MoS 2 is a promising anode material for lithium‐ion batteries (LIBs) because of its layered structure, analogous to that of graphite, and high lithium storage capacity of 670 mAh g −1 . However, its practical implementation in LIBs is hindered by poor conductivity, large volume change, and possible polysulfide shuttling during cycling. In this work, oriented MoS 2 nanoflakes grown on N‐doped carbon nanosheets (MoS 2 /NC) are investigated as high‐performance anodes in LIBs. The materials are prepared by annealing dodecylamine‐intercalated MoO 3 nanosheets under Ar at 400 °C, followed by a hydrothermal treatment in the thiourea (CH 4 N 2 S) solution at 220 °C for 30 h.
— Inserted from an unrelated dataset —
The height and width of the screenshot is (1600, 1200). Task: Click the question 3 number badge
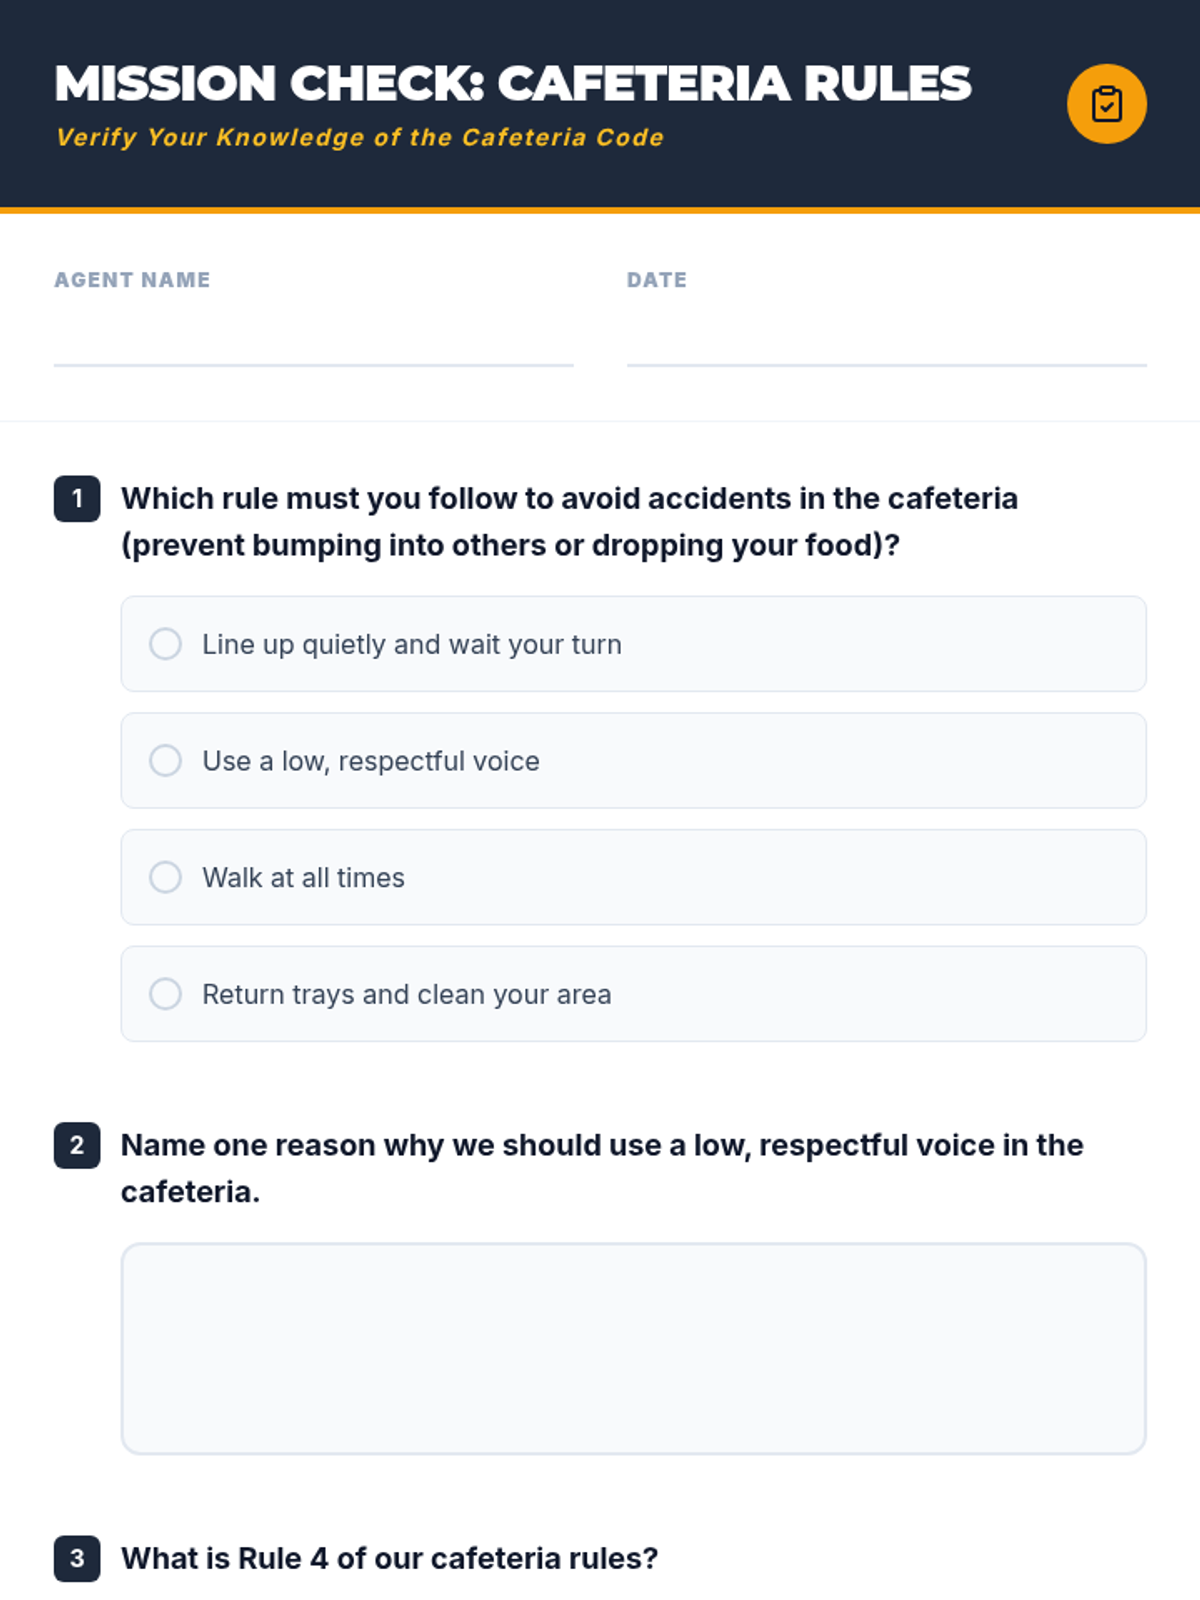tap(77, 1558)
In the MoS 2 /NC structure, the NC nanosheets constitute a long‐range conductive network for fast electron transfer, whereas the oriented MoS 2 nanoflakes provide sufficient active sites for Li + storage and fast Li + diffusion along the a – b plane. Consequently, the MoS 2 /NC electrode shows a remarkable capacity of 803 mAh g −1 at a current density of 100 mA g −1 , a high rate capability of 554 mAh g −1 at 2000 mA g −1 , and excellent cycle stability. Our results reveal a facile and general method to produce high‐performance heterostructured MoS 2 /NC anodes and the process can be extended to other metal dichalcogenides for future high‐performance LIBs.